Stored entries
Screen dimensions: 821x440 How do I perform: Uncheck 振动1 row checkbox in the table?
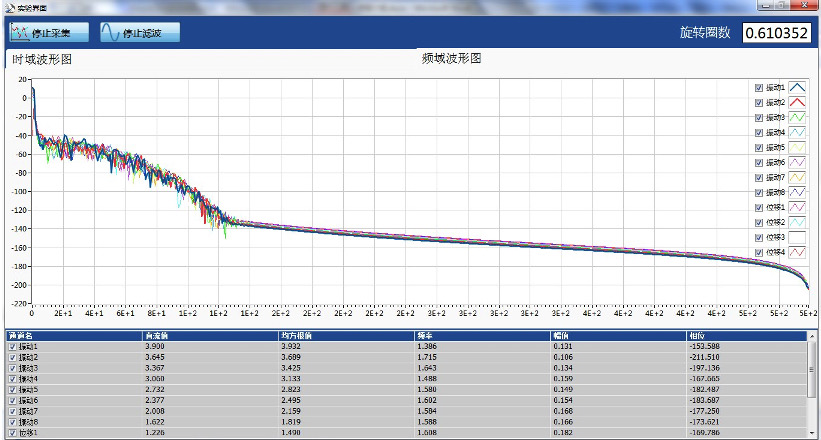click(x=12, y=346)
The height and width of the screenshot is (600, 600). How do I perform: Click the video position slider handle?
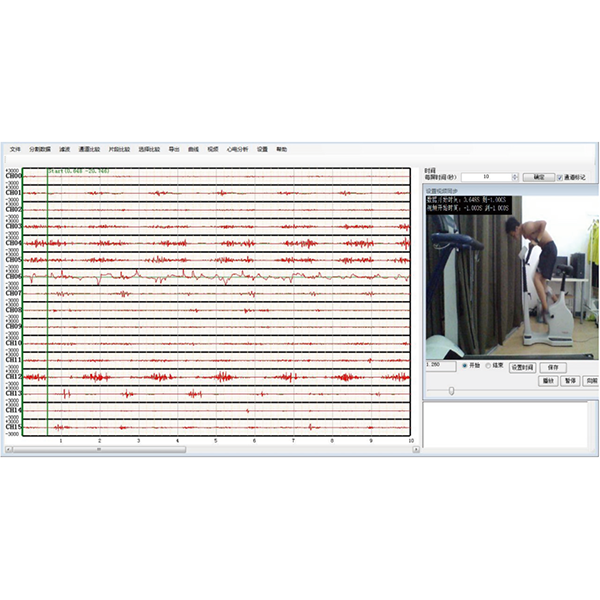coord(451,390)
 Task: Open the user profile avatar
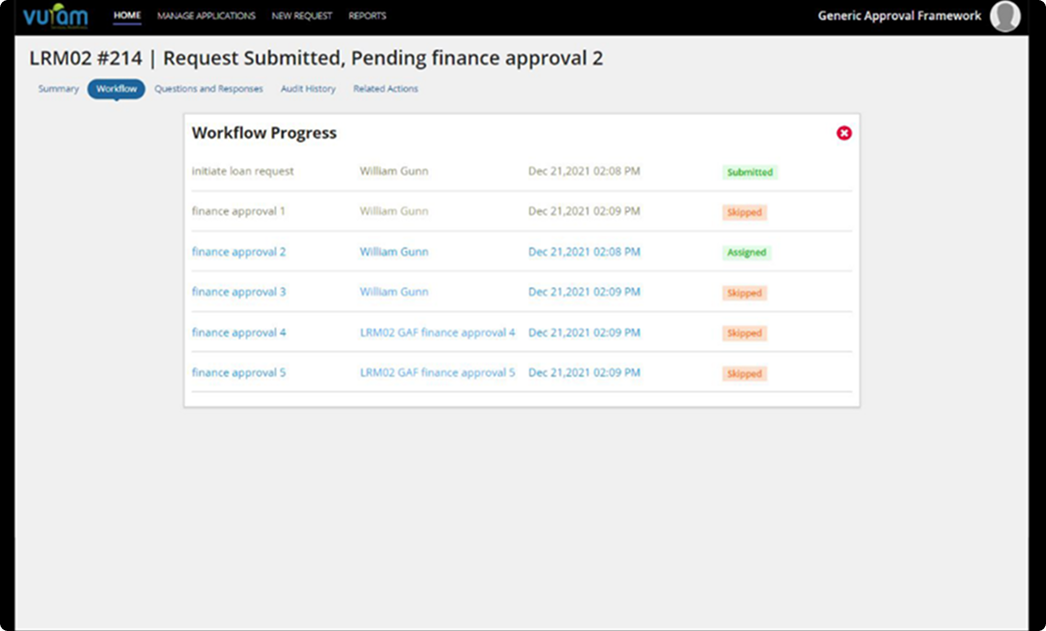click(x=1004, y=16)
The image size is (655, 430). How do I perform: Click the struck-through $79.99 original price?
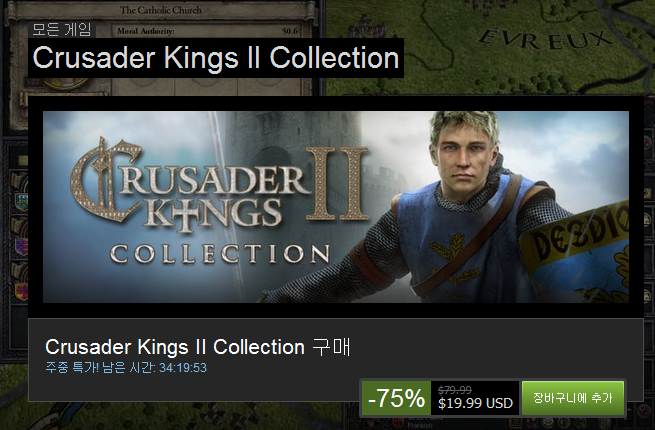(x=455, y=390)
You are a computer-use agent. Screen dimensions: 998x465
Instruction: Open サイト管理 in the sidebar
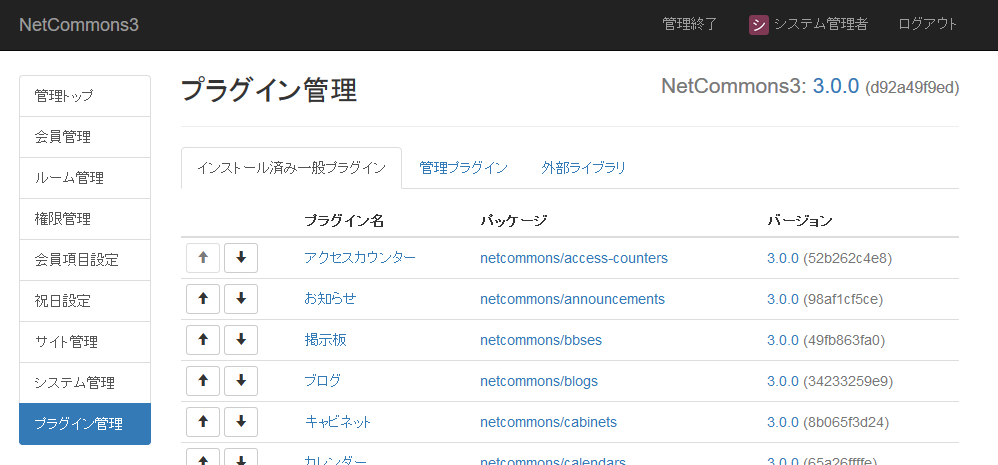pyautogui.click(x=85, y=342)
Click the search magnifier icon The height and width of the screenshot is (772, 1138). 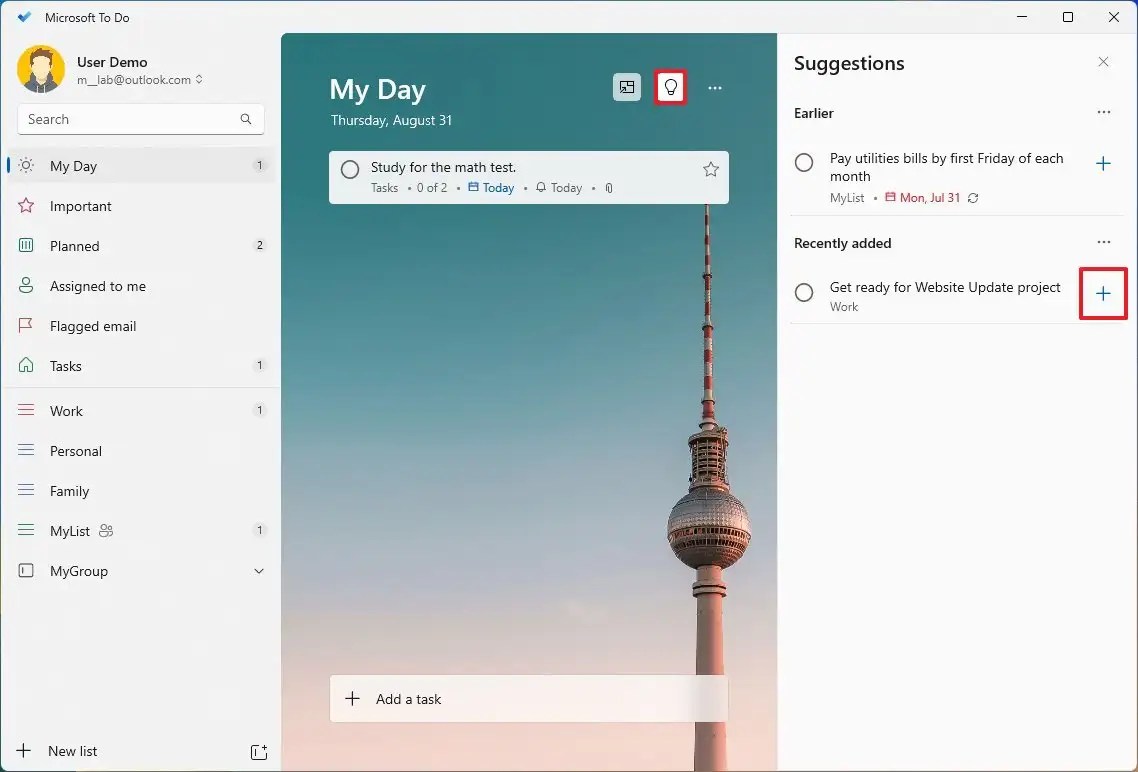(245, 119)
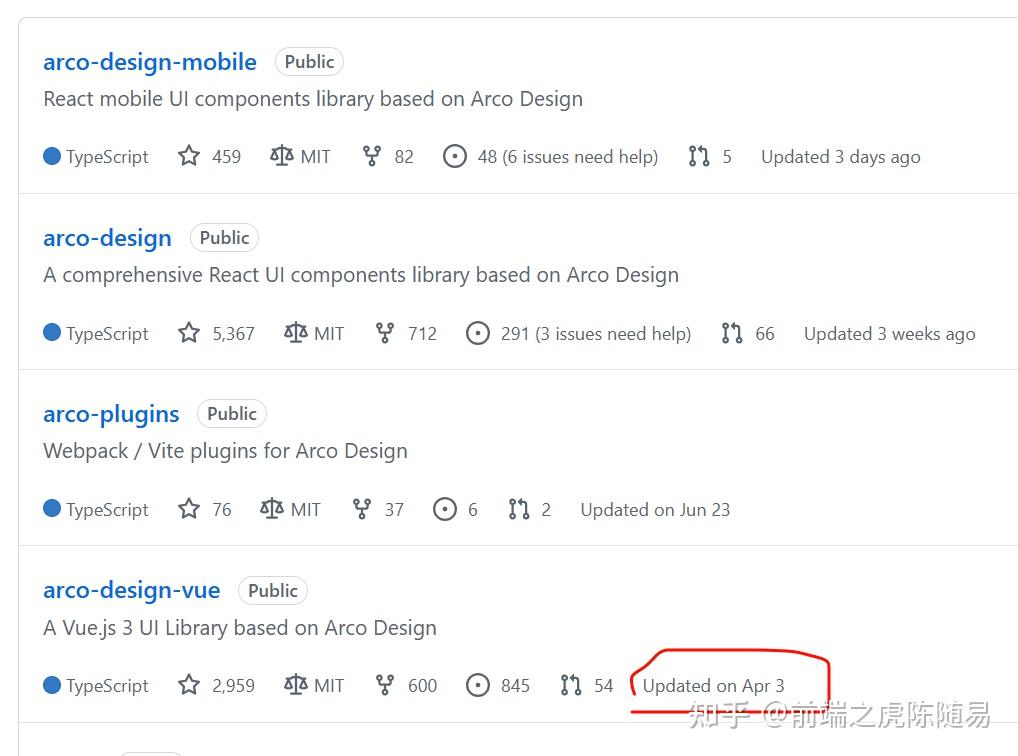1018x756 pixels.
Task: Click the issues icon showing 845 issues
Action: click(478, 685)
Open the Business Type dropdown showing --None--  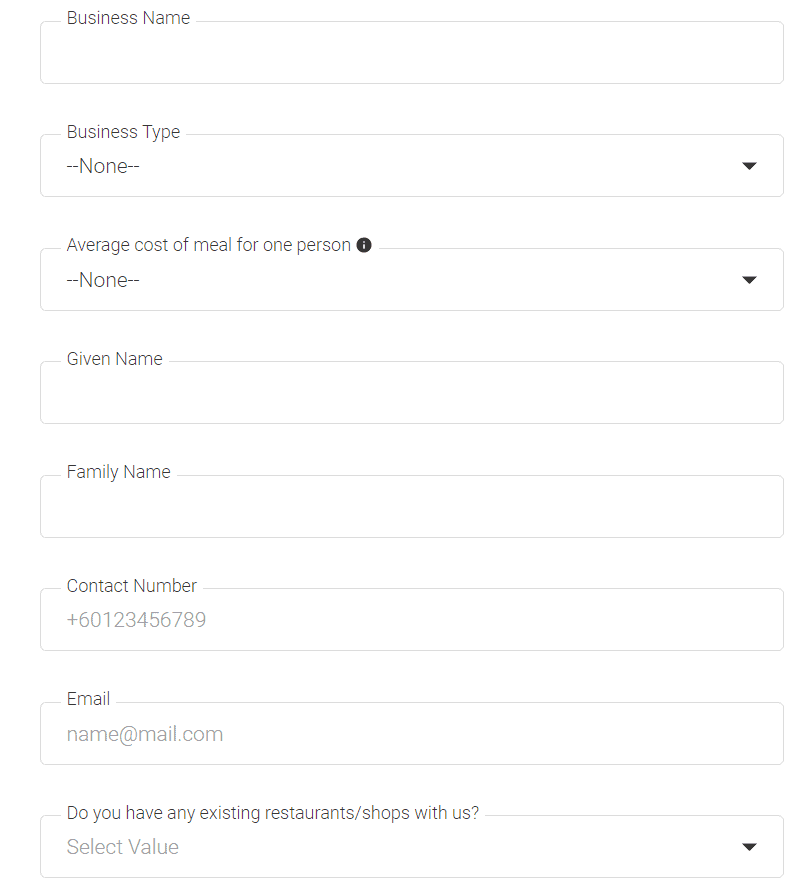point(412,166)
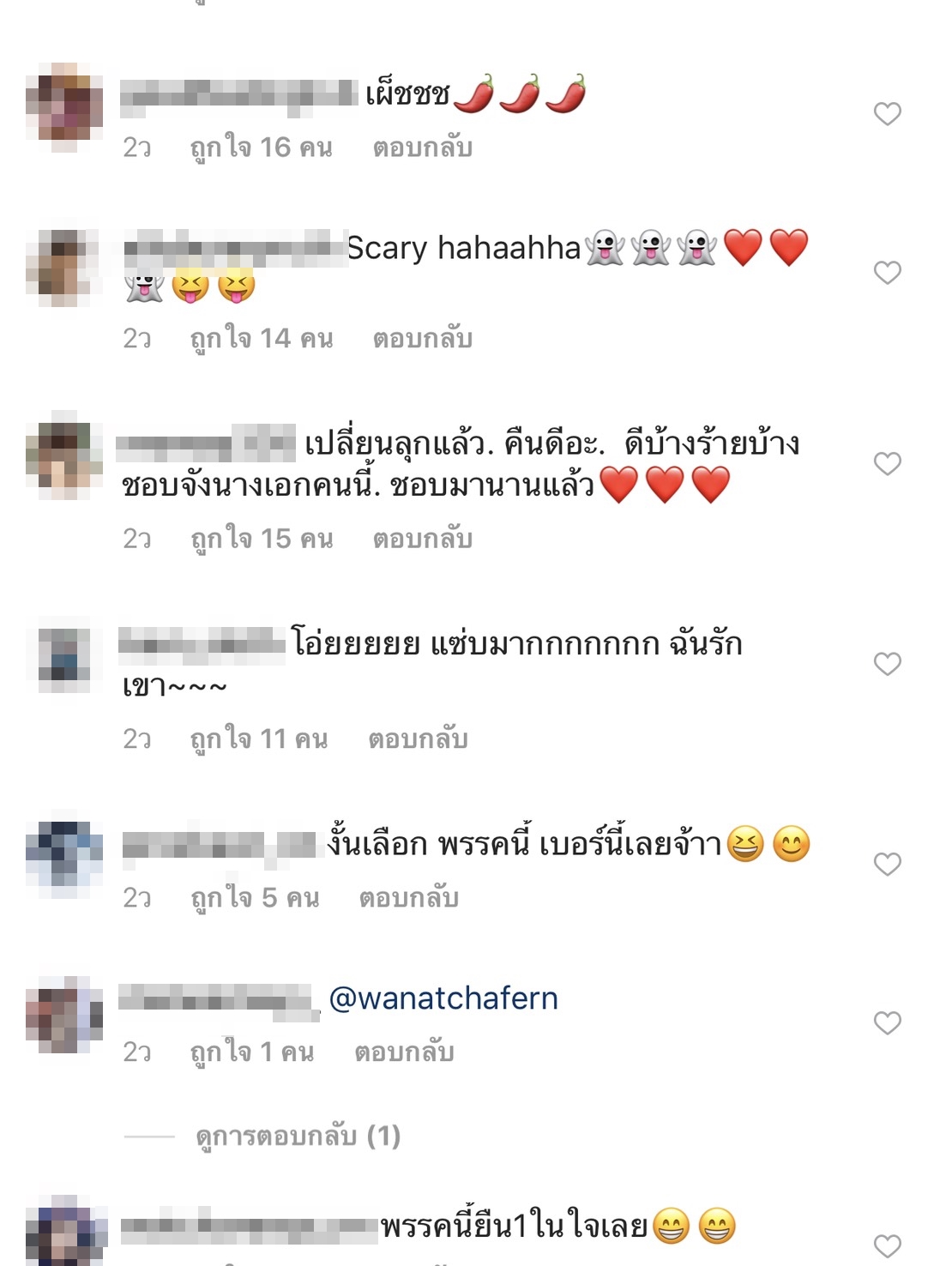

- _ACTIVITY_
Your answer must be the lines above from the one holding "Task: Open the user profile avatar" up to and including the one holding "You are a computer-use", exact and with no pictures.

- _ANSWER BOX_
 Task: Open the user profile avatar
click(x=1004, y=16)
The image size is (655, 430). How do I perform: Click the struck-through $79.99 original price?
(x=455, y=390)
You are a computer-use agent. Screen dimensions: 998x465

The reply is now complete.